Summer is traditionally a slow season for news, but 2011 promises to be a scorcher, with big-time drama forecast from Atlanta to the International Space Station. Here's a look at what's in store:

Federal debt

As the Aug. 2 deadline approaches for raising the national debt ceiling, expect the mother of all games of chicken, with Republicans threatening to send the United States into default if the president and congressional Democrats don’t agree to trillion-dollar spending cuts. If the tension gets to be too much, recall that both sides have recently shown flexibility on separate but related issues -- the “no new taxes” crowd by abandoning ethanol subsidies, and the “preserve our benefits” gang by opening the door, if only a crack, to trimming Social Security benefits.

Redistricting

On Aug. 15, Georgia lawmakers will gather under the Gold Dome in special session to tackle the issue nearest and dearest to their hearts: redrawing their own districts. Georgia’s robust growth and the continuing population shifts from South to North Georgia mean that the state will gain one congressional seat somewhere in Atlanta’s northern suburbs. In the Legislature, a handful of South Georgia legislators will find themselves sharing districts with other incumbents. Democrats and recent Republican converts, beware.

GOP presidential race

Aug. 13 will see the very first kind-of, sort-of actual vote in the GOP contest: the Iowa straw poll -- giving the remaining fence-sitters (hello, Sarah Palin, Rick Perry) an impetus to get in or get out. If Mitt Romney continues to lead in polls and fundraising, expect him to begin to draw fire from his rivals. And take all prognostications with a truckload of salt. Remember, at this point in the 2008 race, a typical headline read: “Giuliani retains GOP lead as Thompson gains.”

Atlanta Public Schools

It’s crunch time for APS board members, who must hire a new superintendent to replace Beverly Hall while demonstrating enough plays-well-with-others to stave off de-accreditation by the Southern Association of Colleges and Schools. Also coming: the long-feared GBI report on a possible criminal cover-up of cheating on the CRCT -- a report whose findings, Hall admitted on her way out the door, will be “alarming.”

Immigration law

On July 1, unless a court intervenes, Georgia will become the first state to enforce, in full, a tough new immigration law. (Courts have blocked full implementation of similar statutes in Arizona and Utah.
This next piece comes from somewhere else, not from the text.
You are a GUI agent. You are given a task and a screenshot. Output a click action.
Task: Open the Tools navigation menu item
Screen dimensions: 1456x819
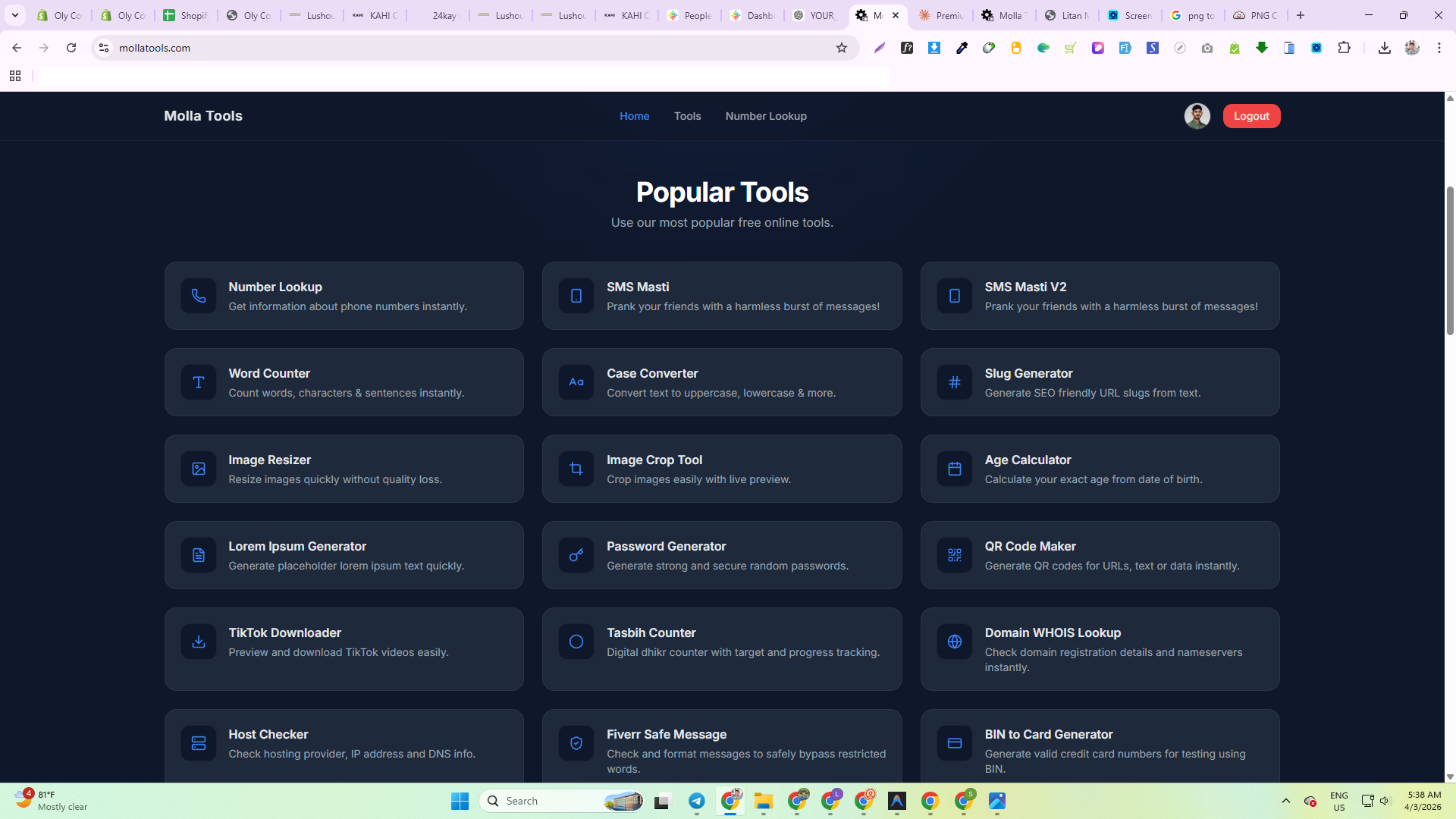pos(687,116)
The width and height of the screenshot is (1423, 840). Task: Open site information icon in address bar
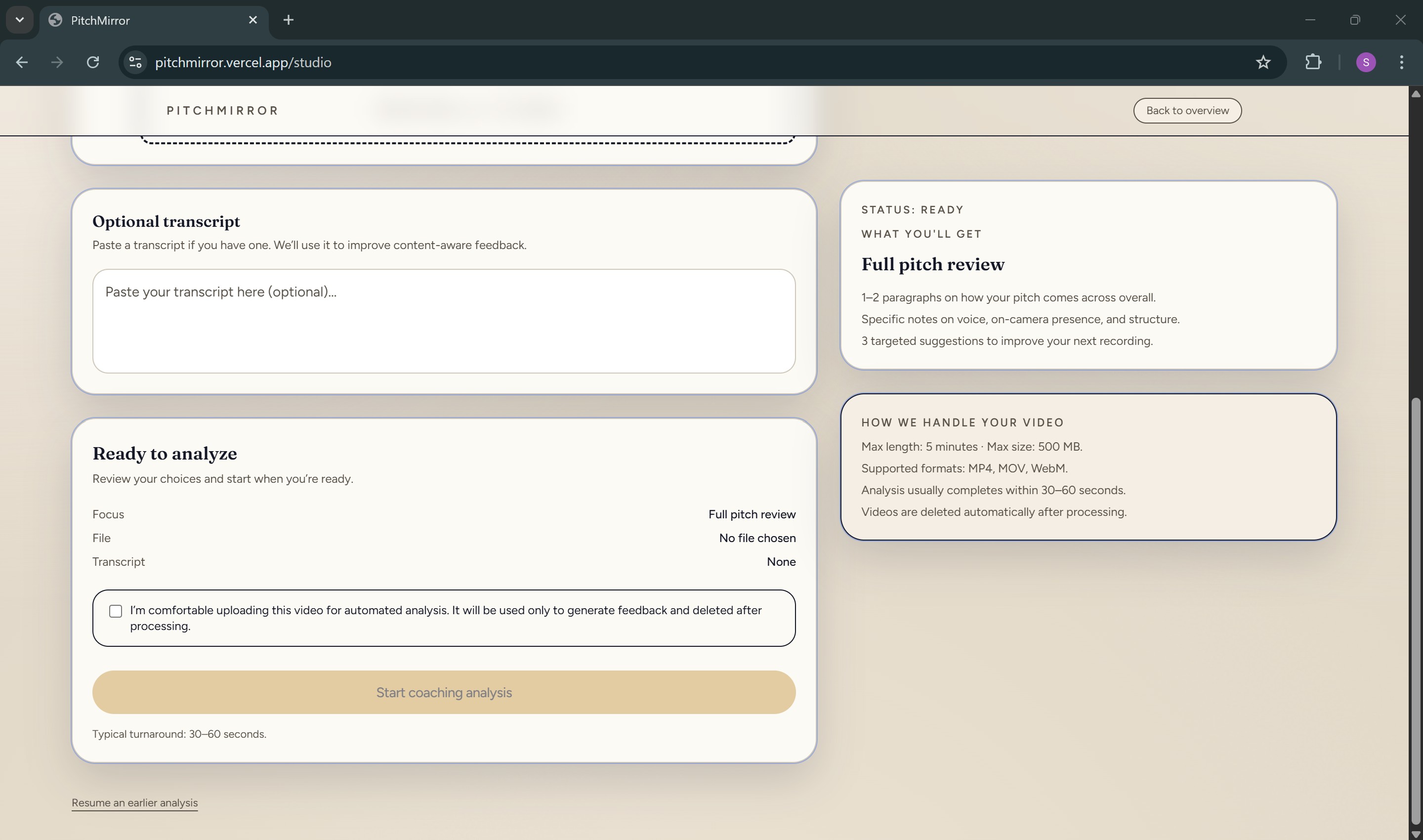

Enforcement of Alabama's law is scheduled to begin Sept. 1.) Even before the law took effect, the state was experiencing a shortage of immigrant farmworkers, which some attributed to fear created by the law.

Health care overhaul

The 3rd Circuit Court of Appeals, based in Atlanta, is expected to rule by late summer on the constitutionality of the president’s health care overhaul. In response to a challenge from Georgia and 25 other states, a Florida judge found that, in requiring nearly all Americans to buy health insurance, Congress overstepped the power the Constitution gives it to regulate interstate commerce.

Space shuttle program

The shuttle Atlantis is scheduled to lift off July 8, bringing to a close a 30-year chapter in American space exploration marked by both triumph and tragedy. The 12-day mission to the International Space Station will be the 135th and last shuttle flight. Only three of the five shuttles survive; Challenger, in 1986, and Columbia, in 2003, were lost in flight, along with 14 crew members.

Consumer prices

Gas is expected to average about $3.75 nationwide, according to the Department of Energy, up nearly a dollar from last summer but down from earlier forecasts. Airfares will be about 15 percent higher than last summer, according to Bing Travel. And food is expected to cost 3 percent to 4 percent more than last year, primarily because the wet spring will cut into the corn harvest.

Weather

Despite the spring heat wave, summer temperatures will be cooler than last summer, said Kirk Mellish, a meteorologist for AM 750 and 95.5 FM News/Talk WSB.   Rainfall in North Georgia will be normal to slightly above normal, said Mellish, who based his predictions on similarities between this year's global weather patterns and those of previous years, particularly 2008.